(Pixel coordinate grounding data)

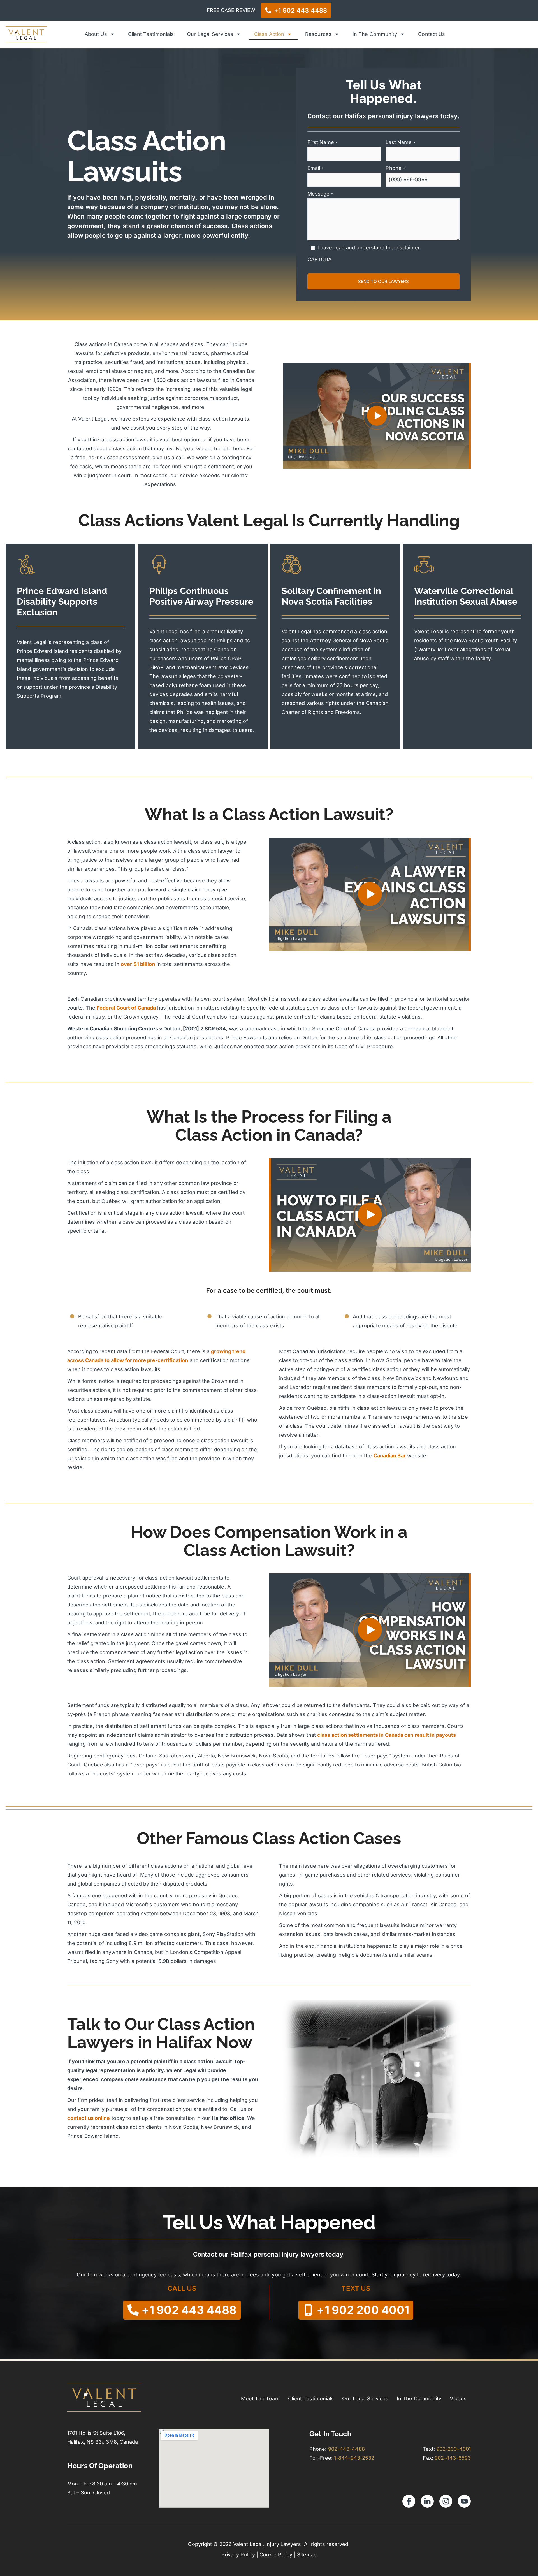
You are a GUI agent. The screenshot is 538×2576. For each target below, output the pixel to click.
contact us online (88, 2118)
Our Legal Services (210, 34)
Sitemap (307, 2555)
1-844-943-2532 (355, 2458)
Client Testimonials (151, 34)
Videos (458, 2398)
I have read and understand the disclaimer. (369, 248)
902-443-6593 (453, 2458)
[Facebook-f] (408, 2501)
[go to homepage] (26, 34)
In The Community (375, 34)
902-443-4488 (346, 2449)
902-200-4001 (453, 2449)
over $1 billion (138, 964)
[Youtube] (464, 2501)
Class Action (269, 34)
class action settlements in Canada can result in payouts (386, 1735)
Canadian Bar (390, 1456)
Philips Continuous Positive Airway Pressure (201, 596)
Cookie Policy (275, 2555)
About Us (96, 34)
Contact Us (431, 34)
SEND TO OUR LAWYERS (383, 281)
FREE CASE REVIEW (231, 10)
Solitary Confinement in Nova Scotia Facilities (331, 596)
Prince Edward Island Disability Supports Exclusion (62, 601)
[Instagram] (445, 2501)
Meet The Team (260, 2398)
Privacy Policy (238, 2555)
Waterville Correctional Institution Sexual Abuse (465, 596)
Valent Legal (31, 642)
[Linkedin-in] (427, 2501)
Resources (318, 34)
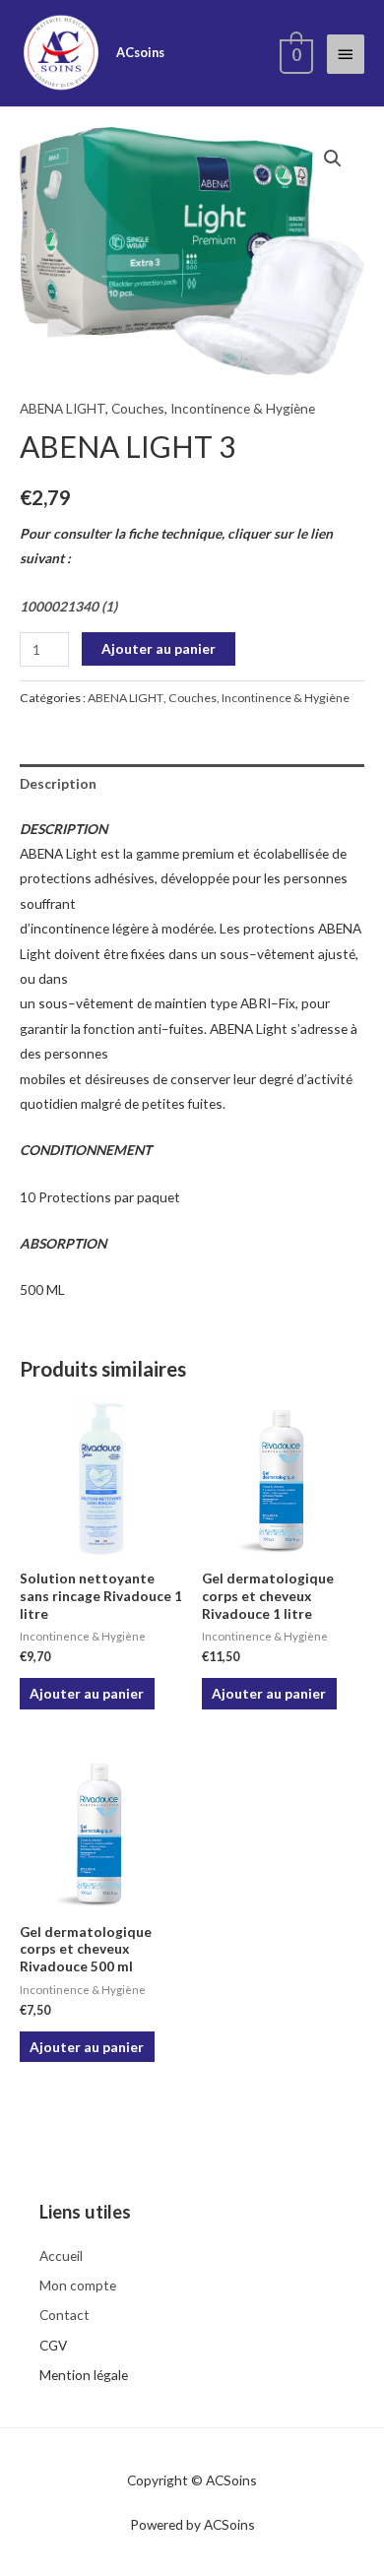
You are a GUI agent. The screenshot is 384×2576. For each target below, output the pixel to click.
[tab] (192, 783)
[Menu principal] (345, 54)
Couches (137, 408)
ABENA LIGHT (62, 408)
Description (58, 783)
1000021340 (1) (68, 606)
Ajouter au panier (158, 648)
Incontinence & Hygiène (242, 408)
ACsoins (140, 52)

[What to work on] Write out the entries above word for word. Do not include the pictures.

[Answer space]
You are a GUI agent. The screenshot is 538×2576. For each target below, output the pixel to click.
contact us online (88, 2118)
Our Legal Services (210, 34)
Sitemap (307, 2555)
1-844-943-2532 (355, 2458)
Client Testimonials (151, 34)
Videos (458, 2398)
I have read and understand the disclaimer. (369, 248)
902-443-6593 (453, 2458)
[Facebook-f] (408, 2501)
[go to homepage] (26, 34)
In The Community (375, 34)
902-443-4488 (346, 2449)
902-200-4001 (453, 2449)
over $1 billion (138, 964)
[Youtube] (464, 2501)
Class Action (269, 34)
class action settlements in Canada can result in payouts (386, 1735)
Canadian Bar (390, 1456)
Philips Continuous Positive Airway Pressure (201, 596)
Cookie Policy (275, 2555)
About Us (96, 34)
Contact Us (431, 34)
SEND TO OUR LAWYERS (383, 281)
FREE CASE REVIEW (231, 10)
Solitary Confinement in Nova Scotia Facilities (331, 596)
Prince Edward Island Disability Supports Exclusion (62, 601)
[Instagram] (445, 2501)
Meet The Team (260, 2398)
Privacy Policy (238, 2555)
Waterville Correctional Institution Sexual Abuse (465, 596)
Valent Legal (31, 642)
[Linkedin-in] (427, 2501)
Resources (318, 34)
You are a GUI agent. The screenshot is 384×2576. For each target below, output the pixel to click.
[tab] (192, 783)
[Menu principal] (345, 54)
Couches (137, 408)
ABENA LIGHT (62, 408)
Description (58, 783)
1000021340 (1) (68, 606)
Ajouter au panier (158, 648)
Incontinence & Hygiène (242, 408)
ACsoins (140, 52)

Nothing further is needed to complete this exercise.